Brief
Retyped exactly and without pictures, the lines from the one with "Screen dimensions: 709x496" through the end of the listing must form the entire answer.

Data for review
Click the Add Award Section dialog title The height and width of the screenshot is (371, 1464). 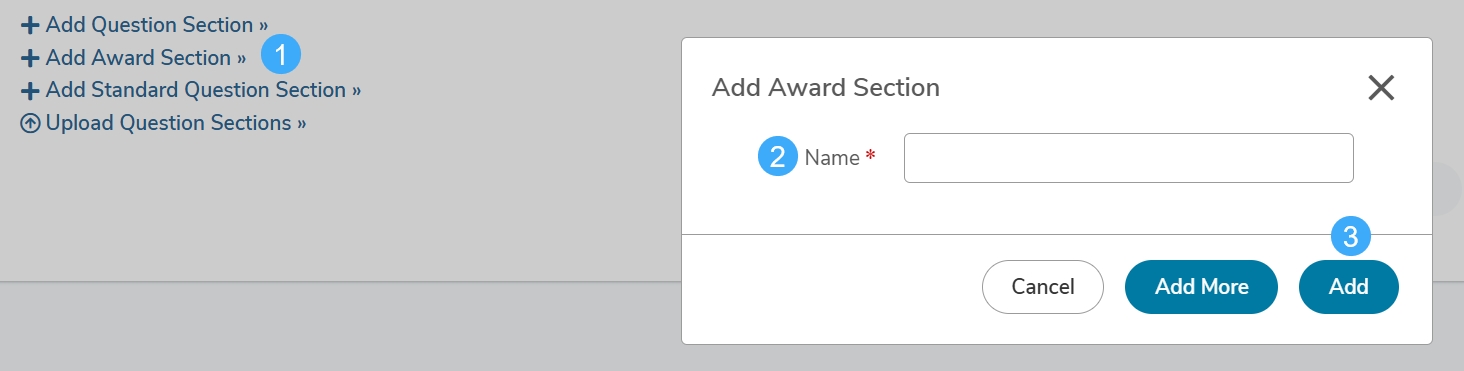[x=826, y=88]
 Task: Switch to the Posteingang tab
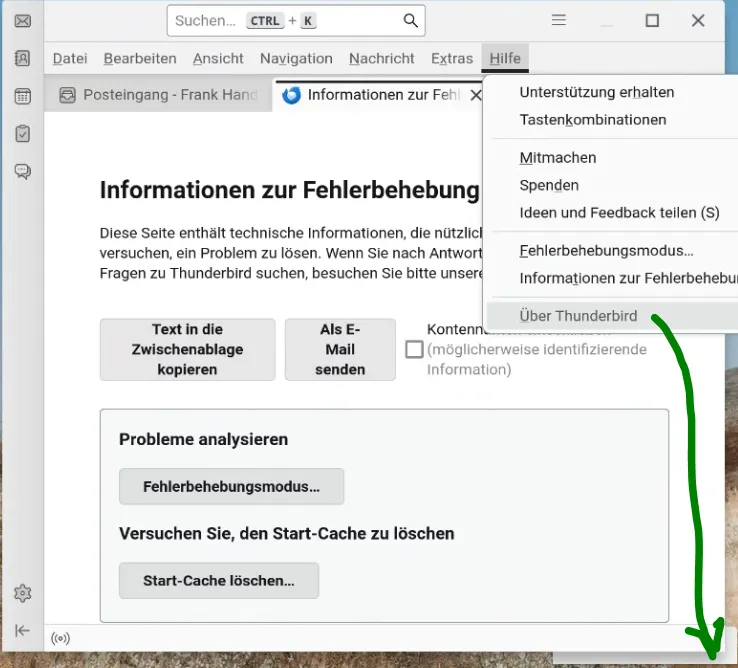159,95
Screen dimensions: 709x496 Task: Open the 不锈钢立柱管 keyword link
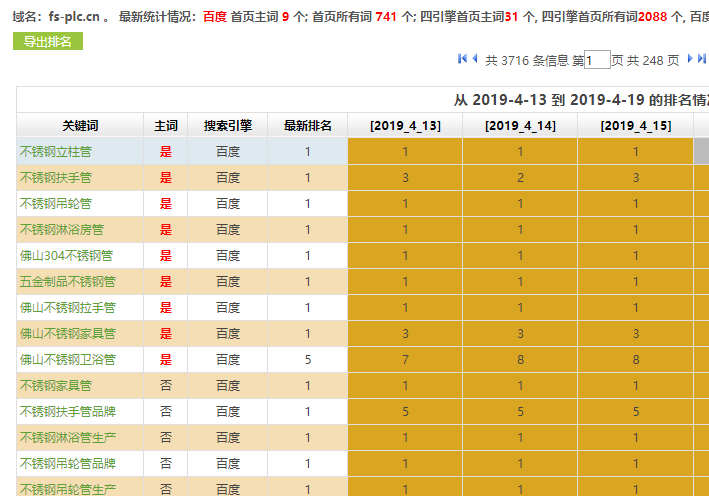point(56,152)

Answer box
Screen dimensions: 709x496 Task: Open the 不锈钢立柱管 keyword link
point(56,152)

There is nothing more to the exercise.